St. Just

Invective Against Danton*
(1794)

What shall I say of your cowardly and constant abandonment of the public cause in the midst of crises, when you always took the part of retreat?

Mirabeau dead, you conspired with the Lameths and supported them. You remained neutral during the Legislative Assembly, and you held your peace during the sore struggle of the Jacobins against Brissot and the Girondist faction. At first you supported their opinion upon the war. Pressed afterward by the reproaches of the best citizens, you declared that you would observe the two parties, and you retired into silence. Allied with Brissot in the affair of the Champs de Mars you thereafter shared his tranquillity and his liberty-killing principles; then, given over entirely to this victorious party, you said of those who held aloof from it, that since they were alone in their opinion upon the war, and since they wished to ruin themselves, your friends and you must abandon them to their fate. But when you saw the storm of the tenth of August gathering, again you betook yourself to Arcis-sur-Aube. However, urged by shame and reproaches, and when you knew that the fall of tyranny was well prepared and inevitable, you returned to Paris on the 9th of August. You hid yourself during that terrible night. Your section, which had nominated you its president, long awaited you; they dragged you out of ashameful repose. You presided for an hour; you quitted the chair at the moment the tocsin sounded; at the same instant the satellites of tyranny entered and thrust the bayonet through the heart of him who had replaced you. You, you slept!

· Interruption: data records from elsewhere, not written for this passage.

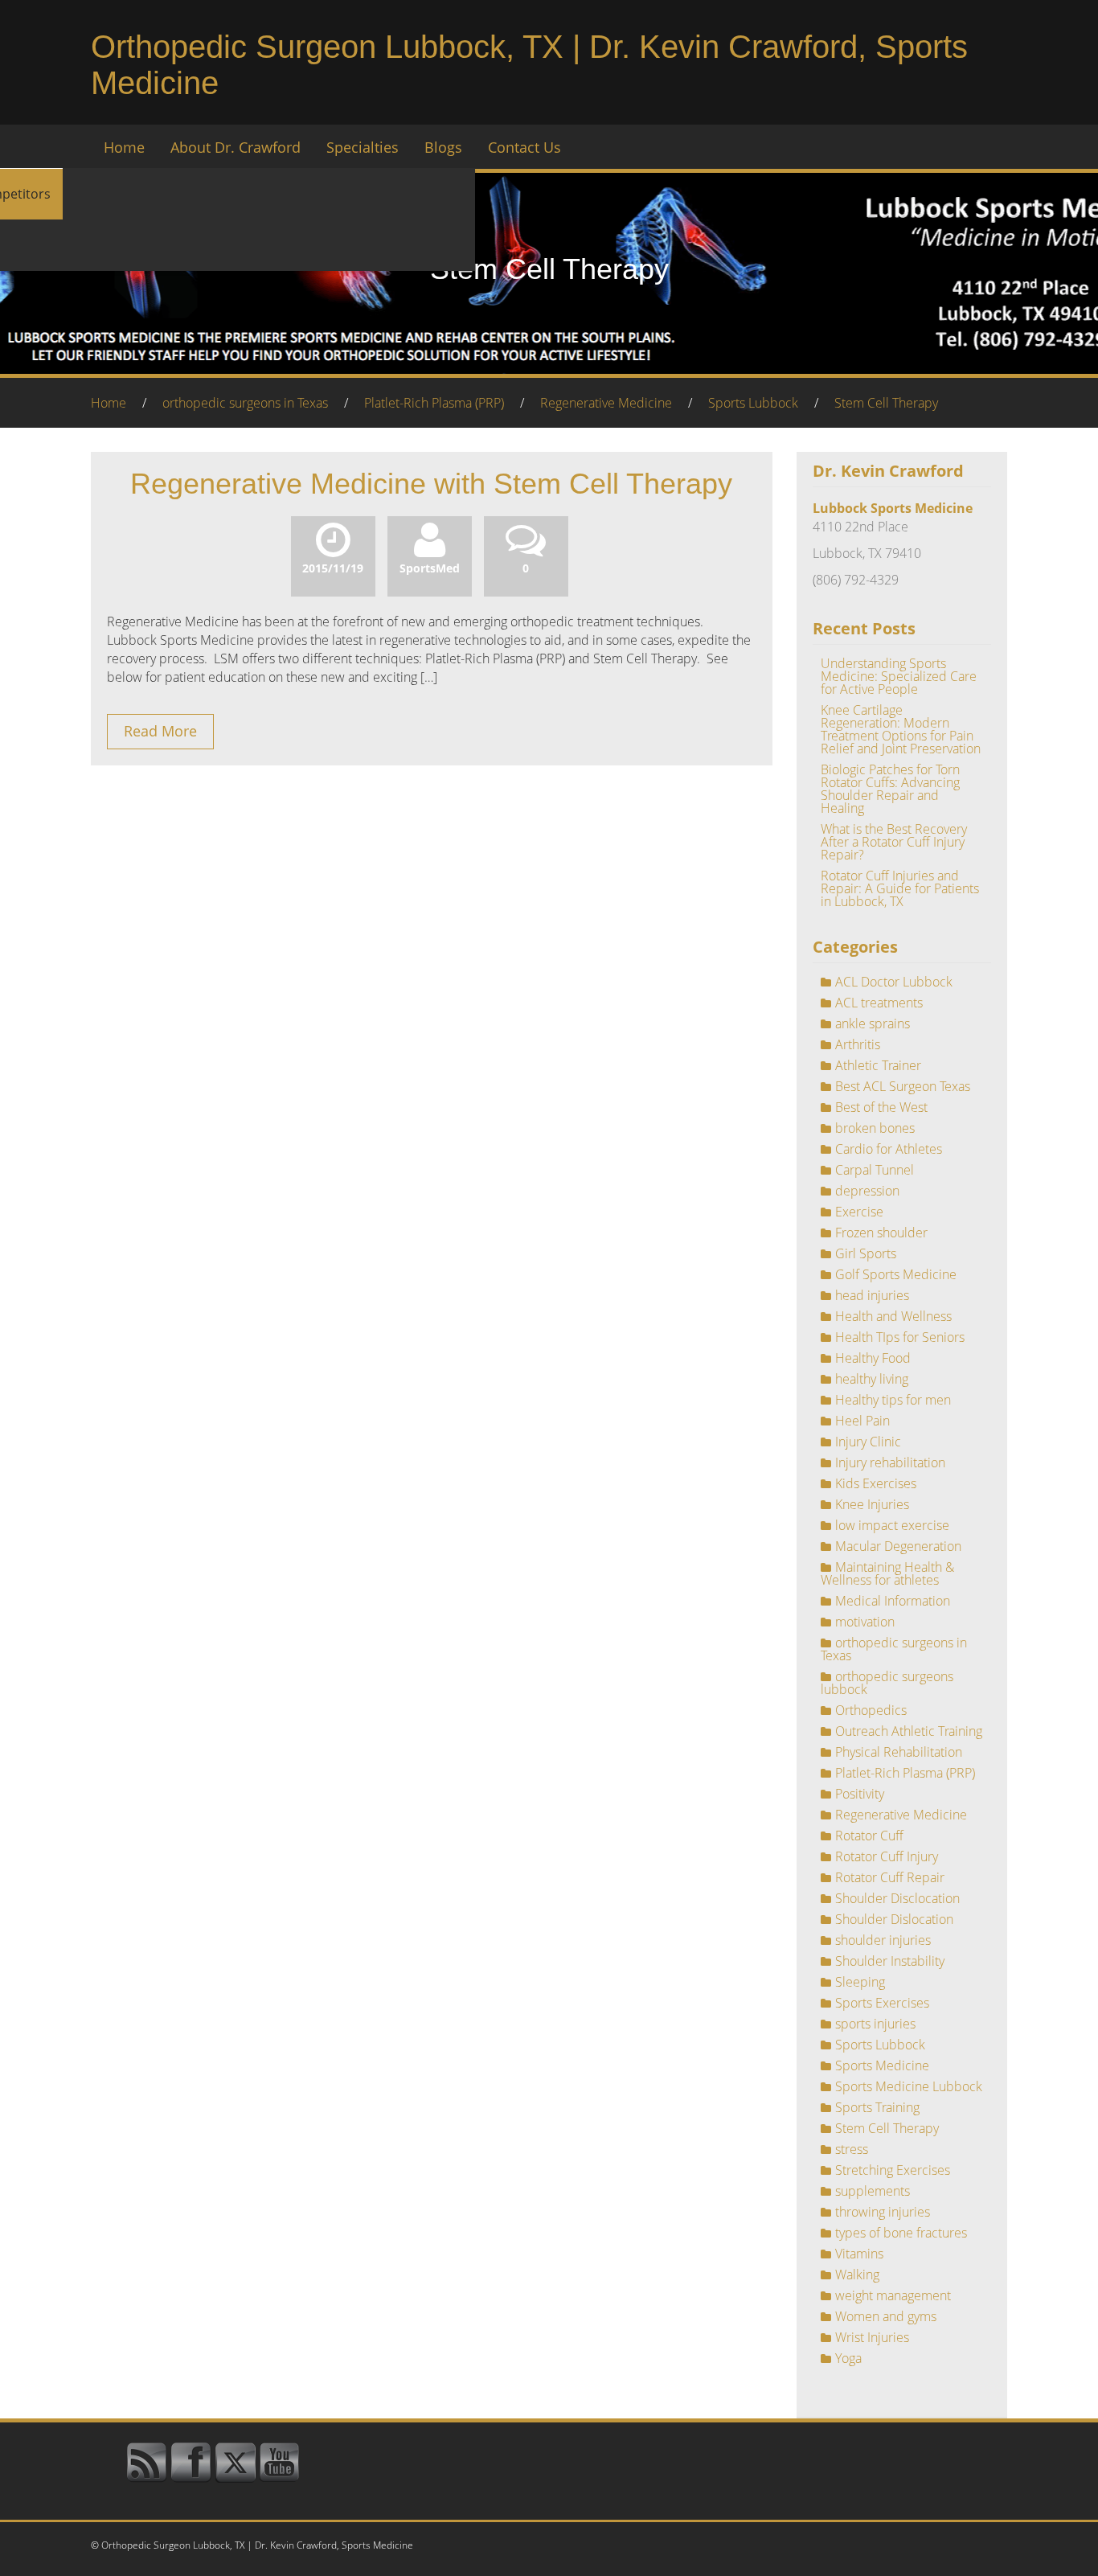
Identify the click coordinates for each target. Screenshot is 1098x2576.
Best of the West (881, 1107)
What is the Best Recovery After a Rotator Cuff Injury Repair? (894, 841)
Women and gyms (885, 2316)
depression (867, 1191)
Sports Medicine (882, 2065)
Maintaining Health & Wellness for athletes (887, 1573)
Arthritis (857, 1044)
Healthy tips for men (893, 1400)
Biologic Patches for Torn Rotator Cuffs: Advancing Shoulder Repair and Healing (890, 789)
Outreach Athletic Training (908, 1731)
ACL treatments (879, 1002)
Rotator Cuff (869, 1835)
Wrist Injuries (872, 2337)
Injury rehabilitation (890, 1462)
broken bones (875, 1128)
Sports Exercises (882, 2003)
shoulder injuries (883, 1940)
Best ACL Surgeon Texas (902, 1086)
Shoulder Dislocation (894, 1919)
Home (124, 147)
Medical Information (892, 1601)
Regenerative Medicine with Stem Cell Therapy (431, 483)
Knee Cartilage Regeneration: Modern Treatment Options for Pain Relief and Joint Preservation (901, 729)
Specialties (362, 147)
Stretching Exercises (892, 2170)
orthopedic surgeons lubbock (887, 1682)
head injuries (872, 1295)
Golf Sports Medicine (896, 1274)
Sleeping (860, 1982)
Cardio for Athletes (888, 1149)
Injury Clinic (868, 1441)
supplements (872, 2191)
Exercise (859, 1211)
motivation (865, 1622)
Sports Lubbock (753, 403)
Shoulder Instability (889, 1961)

You detached yourself from the Mountain amid the dangers which it ran. You publicly claimed it as a merit not to have denounced Gensonn, Gaudet, and Brissot; you incessantly held out to them the olive branch, a pledge of your alliance with them against the people and strict republicans. The Girondists made a mock war against you; in order to force you to declare yourself it demanded a reckoning of you; it accused you of ambition. Your far-sighted hypocrisy conciliated all, and contrived to maintain itself in the midst of parties, always ready to dissimulate before the strongest without offending the weakest. During stormy debates, your absence and your silence were commented on with indignation; you, you spoke of the country, of the delights of solitude and idleness, but you could quit your apathy to defend Dumouriez, Westermann, his boasted creature, and his accomplices, the generals.

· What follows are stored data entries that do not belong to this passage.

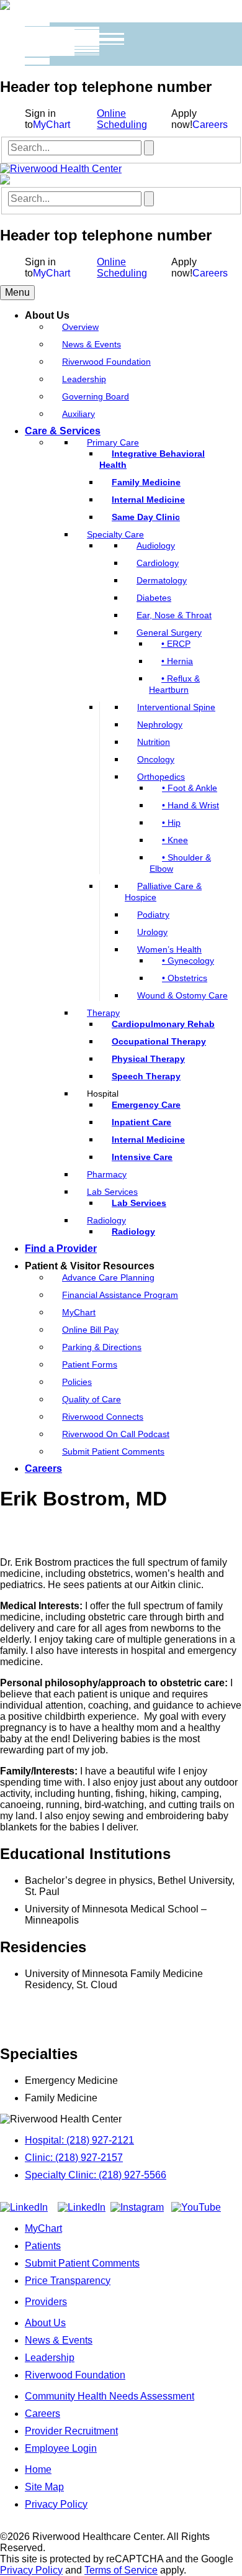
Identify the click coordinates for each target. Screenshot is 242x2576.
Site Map (44, 2487)
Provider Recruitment (71, 2431)
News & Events (58, 2340)
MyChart (51, 124)
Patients (43, 2245)
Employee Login (61, 2448)
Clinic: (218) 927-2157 (74, 2157)
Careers (210, 124)
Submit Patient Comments (82, 2263)
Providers (46, 2301)
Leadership (49, 2357)
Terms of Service (121, 2570)
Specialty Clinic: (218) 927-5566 (95, 2175)
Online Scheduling (122, 119)
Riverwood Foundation (75, 2375)
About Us (45, 2323)
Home (38, 2469)
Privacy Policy (56, 2504)
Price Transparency (67, 2280)
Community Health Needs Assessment (109, 2396)
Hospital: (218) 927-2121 (79, 2140)
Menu (17, 292)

You knew how to allay the wrath of the patriots; you represented our misfortunes as the result of the feebleness of our armies, and you turned attention from the treachery of the generals to occupy yourself with new levies of men. You were associated in the crimes of Lacroix, a long denounced conspirator of impure soul,with whom one could not be united save by the knot which binds conspirators. Lacroix was always more than suspected, hypocritical and perfidious: he has never spoken with good faith within these precincts; he had the audacity to praise Miranda and to propose the renewing of the Convention; his conduct with Dumouriez was the same as yours. Lacroix has often testified his hatred for the Jacobins. Whence came the pomp with which he was surrounded? But why recall so many horrors when your evident complicity with Orleans and Dumouriez in Belgium suffices for justice to smite you.

Unworthy citizen, you have plotted; false friend, you spoke evil two days ago of Desmoulins, an instrument whom you have lost, and you attributed shameful vices to him. Wicked man, you have compared public opinion to a woman of loose life; you have said that honor was absurd, that glory and posterity were a folly. These maxims were to conciliate you with the aristocracy; they were those of Cataline. If Fabre is innocent, if Orleans, if Dumouriez were innocent, then doubtless you are innocent. I have said too much: you shall answer to justice.3

* This attack on Danton was made in the "Report on the Conspiracy of the Dantonists," delivered by St. Just before the Convention on March 31, 1794, material for it having been furnished by Robespierre. Translated by Scott Robinson from the ten given by Stephens. Thiers, in commenting on this speech, says St. Just urged against Danton "the falsest accusations, and distorted known facts in the most atrocious manner."

3 Danton had been arrested the day before St. Just delivered this speech, which was intended as a justification for getting rid of him. He was executed six days later, April 5, 1794, prophesying that Robespierre himself would soon fall. On the twenty-eighth of the following July Robespierre and St. Just with others perished on the guillotine.